E’ sempre più evidente come il processo di dismissione delle fossili deve avvenire in pochi anni, come sostiene l’ultimo Rapporto dell’IPCC. Invece petrolio e gas, sono vergognosamente ancora al centro del sistema energetico, seppur con una costante crescita delle rinnovabili, troppo lenta purtroppo per il raggiungimento dell’obiettivo emissioni nette zero entro il 2040, arrivando oggi a coprire il 18% dei consumi totali nazionali e il 35,1% di quelli elettrici.

I consumi nazionali di combustibili fossili nel 2018 sono stati pari a 60,8 milioni di tonnellate di petrolio e 72.666 milioni di Smc di gas, di questi solo il 7,7% di petrolio e il 7,5% di gas provengono da estrazioni in territorio italiano. Un dato che mette in evidenza quanto la produzione nazionale incida in maniera poco significativa rispetto ai consumi. A fronte però di un grosso rischio per la salute del nostro mare, la pesca e il turismo e a tutto vantaggio delle grandi compagnie perlifere che nulla lasciano al territorio e alla comunità.
In Abruzzo le fonti fossili coprono l’75% dei consumi totali regionali (Simeri GSE, 2016), contro il 25% da fonti rinnovabili, con un consumo di 748 ktep di petrolio e 734 ktep di gas. Non solo ma la Regione è anche produttrice di fonti fossili: nel 2018, ha estratto 158.975 tonnellate di petrolio, pari allo 3,4% della produzione nazionale. Produzione regionale che copre solamente lo 0,1% del fabbisogno nazionale. Mentre la produzione di gas è stata di 155,8 milioni di Smc, pari a circa il 2,8% della produzione nazionale e che stando agli attuali consumi di gas, coprirebbe solamente il 0,2% del fabbisogno nazionale.

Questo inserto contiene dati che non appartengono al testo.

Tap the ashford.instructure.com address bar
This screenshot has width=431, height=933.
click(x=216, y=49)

“Parliamo di numeri risibili a cui è facile rinunciare nell’ottica della sfida globale dei cambiamenti climatici, che ci dice che nella transizione dalle fossili alle rinnovabili quelle risorse devono restare dove sono – dichiara Giuseppe Di Marco Presidente Legambiente Abruzzo -. La vera sfida per l’Abruzzo è quella di puntare al modello di sviluppo alternativo rappresentato anche dal nascente Parco nazionale della Costa Teatina da troppo tempo al palo e che rappresenta il vero futuro economico, sociale e ambientale del nostro territorio”.

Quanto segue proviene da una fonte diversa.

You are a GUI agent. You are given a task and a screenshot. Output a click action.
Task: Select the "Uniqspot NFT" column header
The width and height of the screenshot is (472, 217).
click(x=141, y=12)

Numeri, quelli delle fossili, certamente poco incidenti, ma che nei territori e nei mari interessati dai progetti di trivellazione portano a rischi ambientali importanti. Non solo, ma il cambio di rotta verso un futuro 100% rinnovabile, rimarrà complesso e difficile se il nuovo Governo non si impegnerà con urgenza ad eliminare tutti i vantaggi di cui godono nel nostro Paese le compagnie petrolifere. Basti pensare che dal 2010 al 2018 le concessioni produttive di greggio in Abruzzo hanno estratto in totale circa 159 mila tonnellate di greggio di cui 45mila, pari al 28%, sono risultate esenti dal pagamento delle royalties. Sempre per lo stesso periodo, le concessioni produttive di gas hanno estratto in totale 2.279 milioni di Smc, di cui 1.727, pari al 76%, sono risultati esenti dal pagamento delle royalties.

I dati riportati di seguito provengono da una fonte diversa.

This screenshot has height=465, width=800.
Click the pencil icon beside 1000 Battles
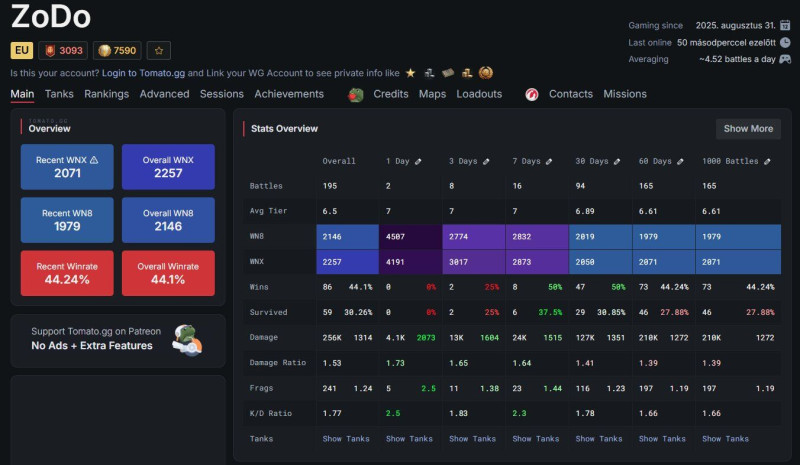tap(767, 161)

I numeri raccontati nel dossier di Legambiente No Oil Abruzzo raccontano bene non solo il ruolo, oggi ancora determinante delle fonti fossili – anche a causa dell’assenza di politiche di sviluppo di un nuovo sistema energetico innovativo e rinnovabile -, ma anche come le produzioni siano in costante riduzione da anni, continuando ad avere un ruolo ininfluente nel panorama nazionale, e di cui certamente potremmo fare a meno sostituendo tali risorse con impianti da fonti rinnovabili e programmi di efficientamento del patrimonio immobiliare e di promozione della mobilità sostenibile.
Scegliere di continuare a produrre gas e petrolio non solo mette a rischio il raggiungimento degli obiettivi climatici, ma anche quelli di sviluppo locale della Regione Abruzzo, costretta a subire l’arroganza delle compagnie, ma anche la poca lungimiranza e la mancanza di coraggio dei Governi, che invece di investire su prosumer, comunità energetiche, autoproduzione da fonti rinnovabili, si muove ancora troppo timidamente su un piano di chiusura e decarbonizzazione. Lasciando ancora al bando pratiche come l’autoproduzione, in grado di portare benefici diretti a cittadini e territori. Anche per questa ragione Legambiente ha lanciato la petizione sull’ autoproduzione, proprio per chiedere al Governo di accelerare i passi verso l’approvazione della Direttiva Europea che introduce e consente ai cittadini di avere un ruolo da protagonista nel sistema energetico.